Then come Lyell's epochs—the Pleistocene, Miocene, and so on—which apply only to the most recent (but paleontologically busy) sixty-five million years, and finally we have a mass of finer subdivisions known as stages or ages. Most of these are named, nearly always awkwardly, after places: Illinoian, Desmoinesian, Croixian, Kimmeridgian, and so on in like vein. Altogether, according to John McPhee, these number in the "tens of dozens." Fortunately, unless you take up geology as a career, you are unlikely ever to hear any of them again.
接著就是萊爾所謂的“世”——更新世、中新世等——這些名稱僅僅用來指最近的(但又是古生物學研究很活躍的)6500萬年;最后,便是一大堆更細的分類,名叫“期”或“代”。其中大多數以地名命名,讀起來幾乎總是很拗口:伊利諾期、得梅因期、克羅伊期、金默里奇期等等,都具有同一特色。據約翰·麥克菲說,這類名稱總共多達"幾百個"。幸運的是,除非把地質學作為你的專業,你從此以后再也不大可能聽到這些名稱了。

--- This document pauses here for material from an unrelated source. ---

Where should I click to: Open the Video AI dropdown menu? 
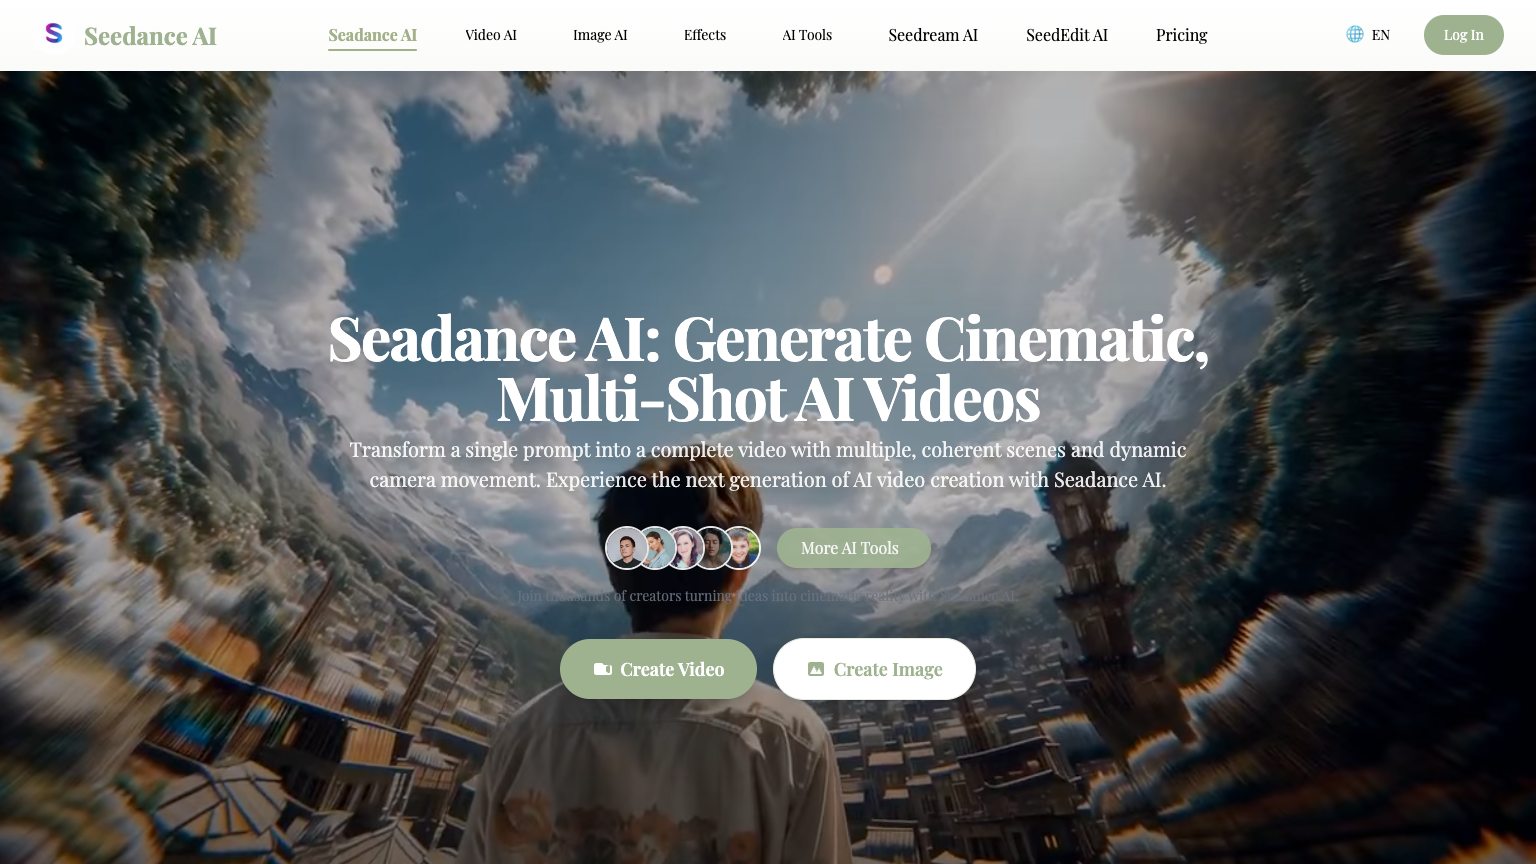click(491, 35)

Further confusing the matter is that the stages or ages in North America have different names from the stages in Europe and often only roughly intersect in time. Thus the North American Cincinnatian stage mostly corresponds with the Ashgillian stage in Europe, plus a tiny bit of the slightly earlier Caradocian stage.
更加混亂的是,北美的“期”或“代”跟歐洲的說法不一,在時間上往往只是大體交叉。因此,北美的辛辛那提期在很大程度上相當于歐洲的阿什吉利期,再加上一點兒稍早的喀拉多克期。

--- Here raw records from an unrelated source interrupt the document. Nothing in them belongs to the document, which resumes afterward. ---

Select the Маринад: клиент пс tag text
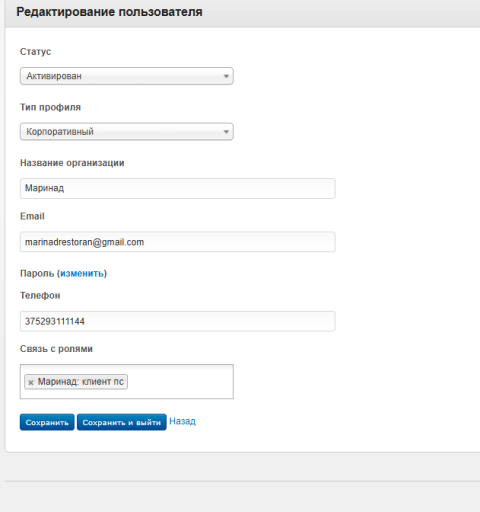 (x=81, y=382)
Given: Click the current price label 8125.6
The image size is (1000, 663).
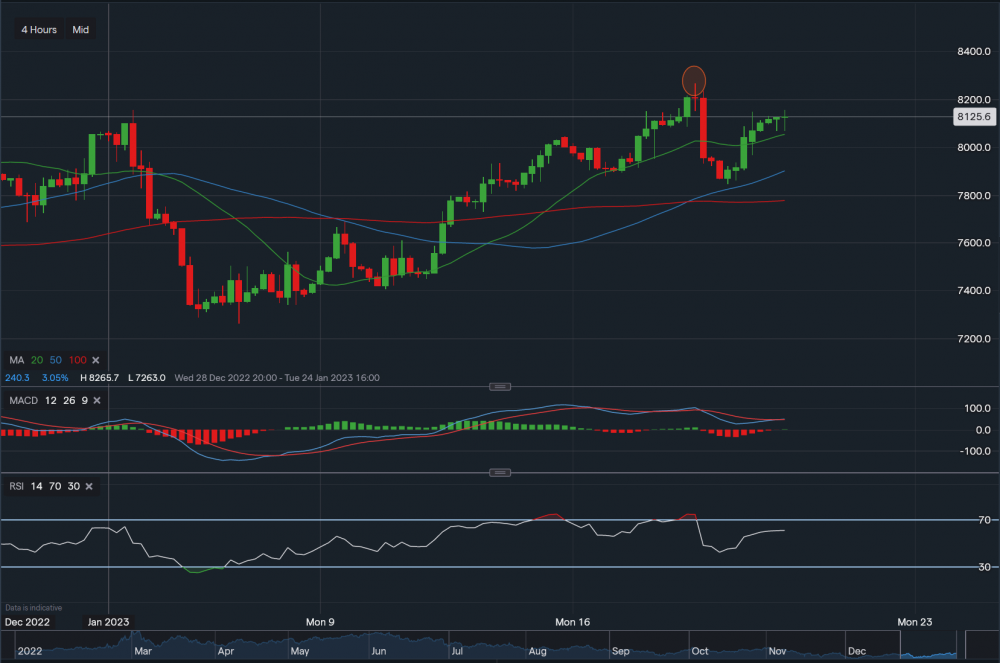Looking at the screenshot, I should (973, 117).
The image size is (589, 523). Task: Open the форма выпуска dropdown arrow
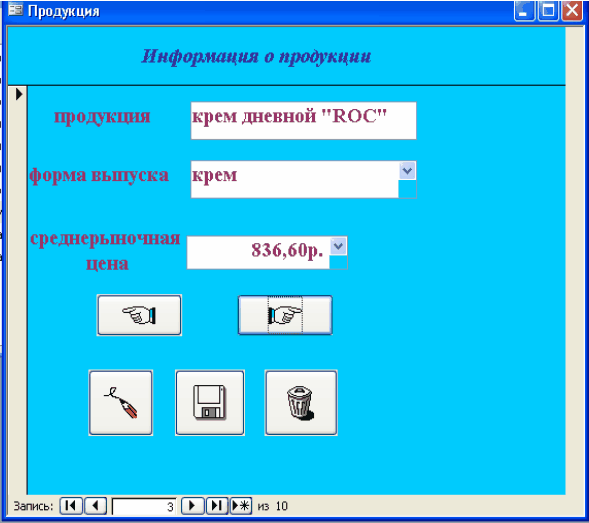point(407,171)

Also, all this changes from textbook to textbook and from person to person, so that some authorities describe seven recent epochs, while others are content with four. In some books, too, you will find the tertiary and quaternary taken out and replaced by periods of different lengths called the Palaeogene and Neogene. Others divide the Precambrian into two eras, the very ancient Archean and the more recent Proterozoic. Sometimes too you will see the term Phanerozoic used to describe the span encompassing the Cenozoic, Mesozoic, and Paleozoic eras.
而且,這一切,不同的教科書、不同的人都有不同的叫法,因此有的權威提出7個代,而有的權威滿足于4個代。在有的書里,你還會發現不用第三紀和第四紀,而是用不同長度的系來取而代之,稱做下第三系和上第三系。有的人還把前寒武紀分成兩個代,即非常古老的太古代和較近的元古代。有時候,你還可看到"顯生宙"這個詞,用來涵蓋新生代、中生代和古生代。